Кое-где в окнах мерцали голубоватые огни телевизоров — люди спасались от скуки. В тишине была слышна только довольно громкая для засыпающего городка музыка оркестра в ресторане.
Вернувшись, снова сели за стол.
— Хочешь кофе? — спросила Елена, она знала, что я из тех немногих, кто пьет кофе и по вечерам. Вскоре
Мы чокнулись, и хрустальный звон, подрожав в воздухе, растаял в темных углах двора. И снова — тишина, наступившая после очередного исступления оркестра, слышного даже здесь, издалека, но очень четко, в тихом ночном покое. В ветках вяза тревожно отозвалась птица, потом снова наступила тишина, и опять — звуки далекой музыки: крикливая певица пыталась перекричать мелодию старомодного шлягера. И странно, но тихое счастье в моей душе смирилось с пошлой трехтактовой мелодией жизни.
Утром мы встали рано, снова был прозрачный и солнечный день, но уже чувствовалась более резкая и совсем не летняя прохлада. А перед отъездом мы, как и договаривались, зашли в церковь.
Небольшое старое здание, построенное два века тому назад, стояло за высокой каменной оградой во дворе, полном цветов, деревьев и кустов. Мы вошли в полутемное помещение, пахнущее ладаном и базиликом. Перед старинным, украшенным великолепной деревянной резьбой алтарем горело несколько свечей.
В церкви никого не было, поэтому я подошел к столику, на котором лежали маленькие связки серых, желтоватых и коричневых свечей, положив деньги, взял две восковые палочки и протянул одну Елене.
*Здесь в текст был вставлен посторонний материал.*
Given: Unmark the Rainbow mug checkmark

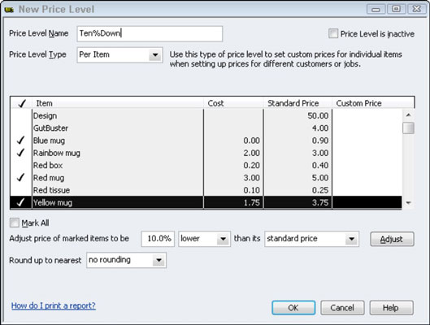Looking at the screenshot, I should coord(20,153).
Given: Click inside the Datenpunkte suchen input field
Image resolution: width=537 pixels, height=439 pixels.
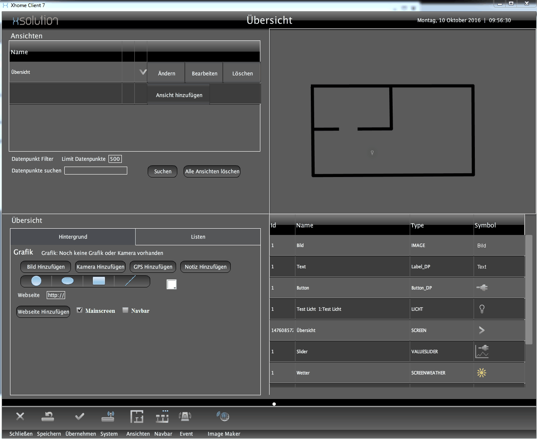Looking at the screenshot, I should 96,170.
Подойдя к алтарю, мы зажгли свои свечи и закрепили их в большом подсвечнике, потом немного отошли и перекрестились.
Я почувствовал в своей руке руку Елены, и между нами возникла какая-то благоговейная нежность, так непохожая на наши прежние ласки. Снова наши души охватил священный трепет, который я почувствовал вчера вечером, но сейчас в нем было и нечто иное — обет.
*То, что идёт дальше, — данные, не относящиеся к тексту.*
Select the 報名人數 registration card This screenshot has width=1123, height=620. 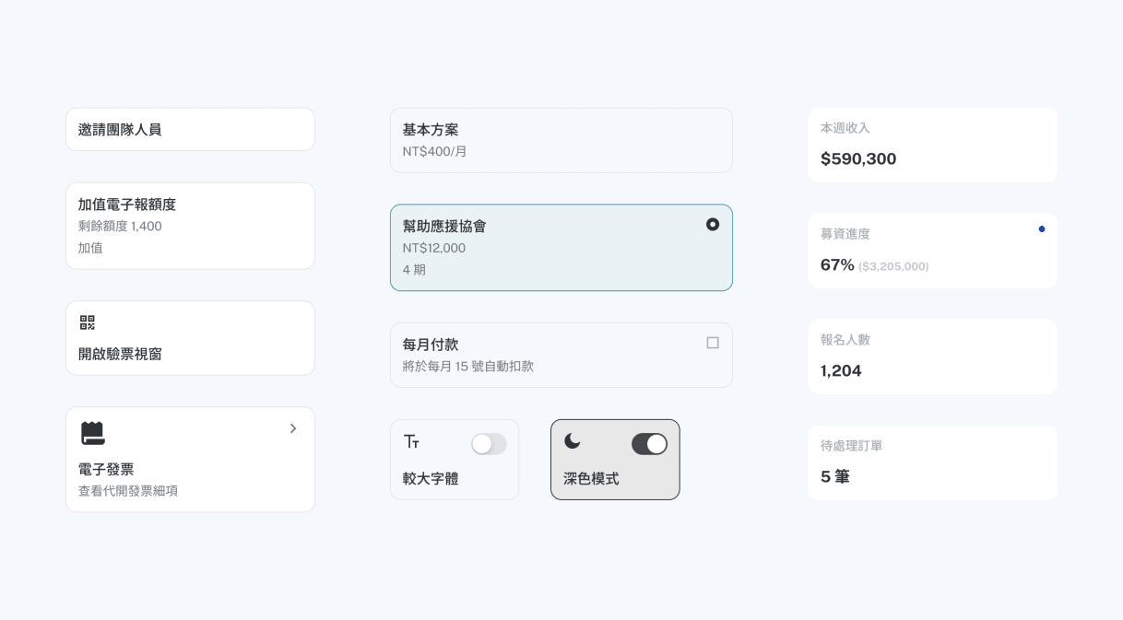click(x=932, y=357)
Мы живем в атеистическую эпоху, и я никогда не задумывался о Боге (совсем непонятное слово, обозначающее то, что мы не в силах выразить).
Большинство церквей, которые мы посещали в разных концах Европы, я воспринимал, скорее, как художественные достопримечательности, хотя всегда ощущал и атмосферу святости, исходящей от них.
Были ли мои родители религиозными? Мама, а с ней и я, всегда, в каждой церкви, зажигали свечи и крестились. Отец тоже зажигал свечу, но не крестился. Но и не отпускал ехидных шуток в мамин адрес, которую всегда подкалывал за ее «искусствоведческий снобизм». Думаю, он не крестился, потому что вообще не любил ничего «показного». Дед с бабушкой были верующие, но не воцерковленные, те немногие религиозные праздники, которые они отмечали, проходили как тихие семейные торжества. Может быть, само атеистическое время диктовало им эту сдержанность.
Говорят, что не так уж давно само посещение церкви у нас считалось
К тому же, моя нелюбовь ко всякой социальной ангажированности делала меня скептичным и по отношению к этим простым формам свободомыслия. Поэтому я избегал и церковные праздники, и большие храмы, но любил иногда зайти в какую-нибудь маленькую церквушку в далеком городке или селе, чтобы постоять в ее затхлой тишине. Но это были, скорее, минуты психологической разрядки и эстетического созерцания, нежели религиозного трепета.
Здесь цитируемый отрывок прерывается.